* Alıntı Metin
<<<<

722 Sistemi Majikal Eğitim
Pozitif Enerji Eğitimi
Astroloji Eğitimi
DANIŞMANLIK
SİTEYE ÜYE OLUN
Güncellemeleri hemen haber alın,
üyelere özel sayfalara girin.
ÜYE GİRİŞİ

BU SAYFAYI PAYLAŞIN! >>

Majikal Eğitim Alın | Eğitimin Programını İnceleyin

JANUS'A SORUNUZU İLETİN!

JANUS

SORULAR ANA SAYFA | TÜM JANUS SORULARI

Maji | Pozitif/Negatif Enerji | Kuantum ve Bilim | Ezoterizm | Ruhsal Sorunlar | Reenkarnasyon/Ölüm Ötesi/Rüyalar | Astroloji | Fal/Tarot
Müslümanlık | Farklı İnançlar | Yaşam ve İlişkiler | Özel İlişkiler | Janus

SON EKLENEN SORU        |        TÜM SORULAR        |        JANUS'A SORUNUZU İLETİN!        |        ÖNEMLİ AÇIKLAMALAR

24 Mayıs 2021
Janus günlük yaşamda kişi ve olaylara nasıl bakar?

Janus'un bir günü nasıl geçer yani günlük yaşamda karşısına çıkan kişi ve olaylara nasıl bakar bunu da oldukça merak etmekteyim.

Kaçta yatıp kaçta kalkıyorsun, sanırım bu da çok önemli?

>>>>

* Verilen Bilgiler
<<<<

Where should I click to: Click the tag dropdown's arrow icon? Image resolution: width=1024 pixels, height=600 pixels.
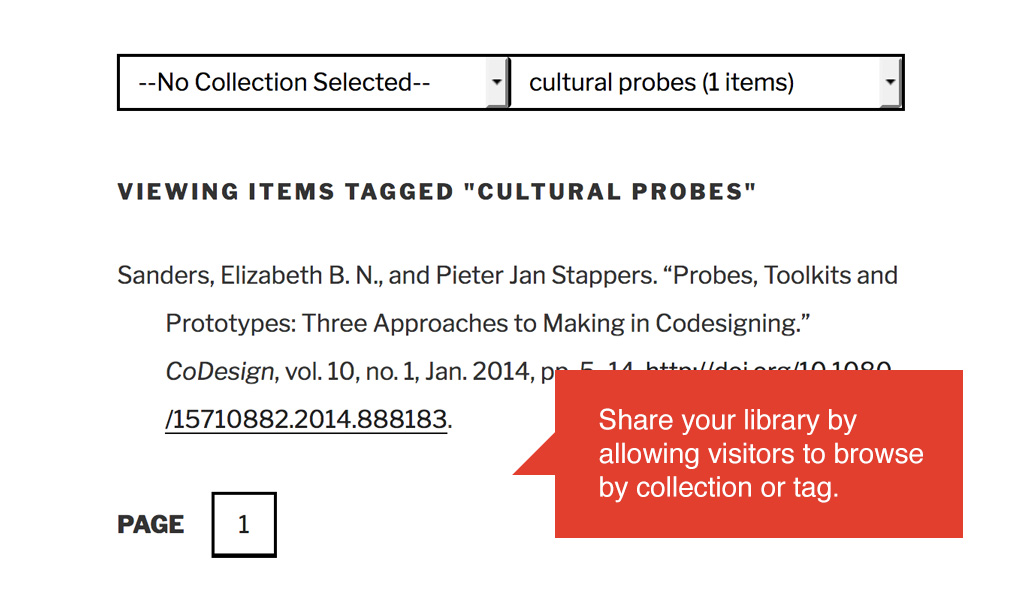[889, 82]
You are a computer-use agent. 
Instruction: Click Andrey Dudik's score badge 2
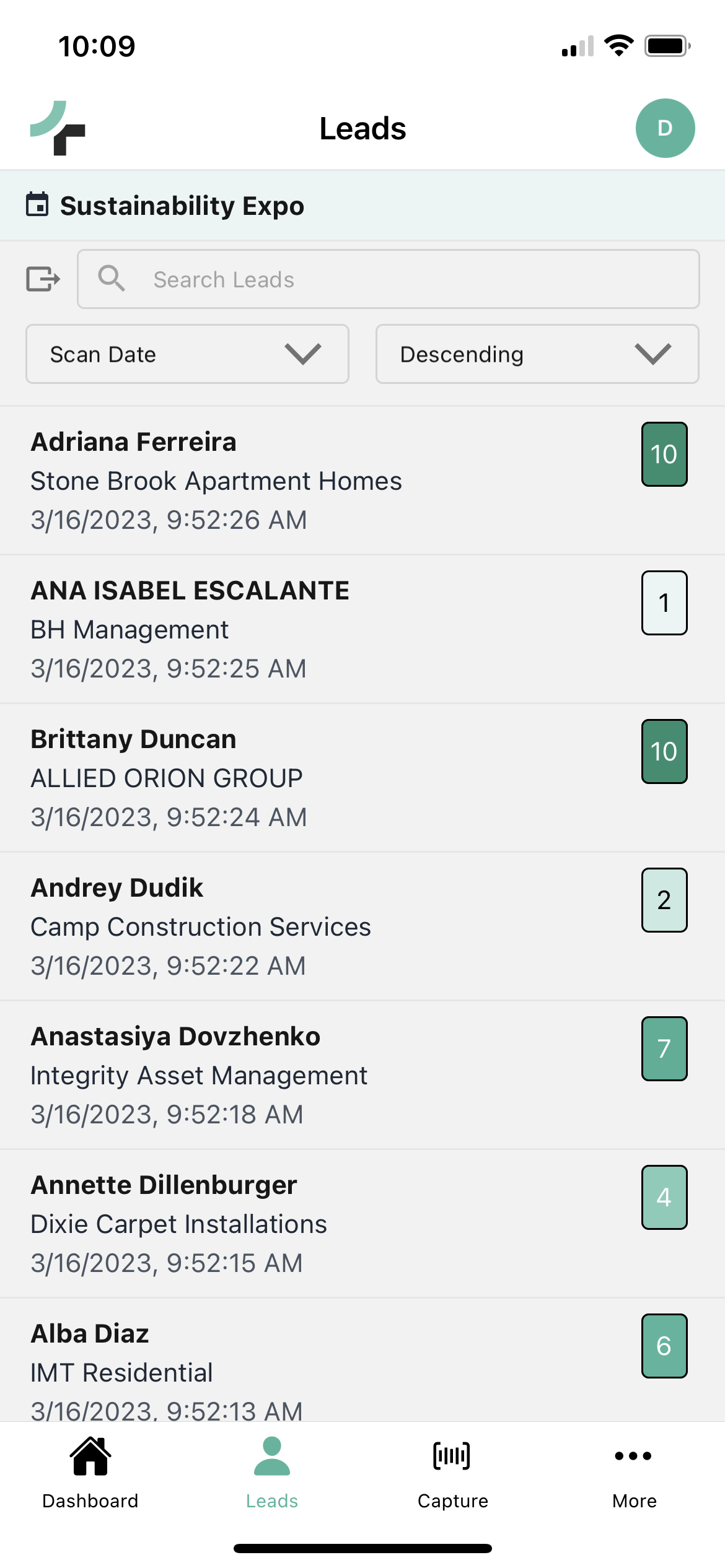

>>>>

* Yönerge
Alıntı metinde "SON EKLENEN SORU" ifadesiyle başlayan ve "da çok önemli?" ifadesini de içine alarak orada biten kısmı harfi harfine yeniden yazın.

* Alıştırmanın Çözümü
SON EKLENEN SORU        |        TÜM SORULAR        |        JANUS'A SORUNUZU İLETİN!        |        ÖNEMLİ AÇIKLAMALAR

24 Mayıs 2021
Janus günlük yaşamda kişi ve olaylara nasıl bakar?

Janus'un bir günü nasıl geçer yani günlük yaşamda karşısına çıkan kişi ve olaylara nasıl bakar bunu da oldukça merak etmekteyim.

Kaçta yatıp kaçta kalkıyorsun, sanırım bu da çok önemli?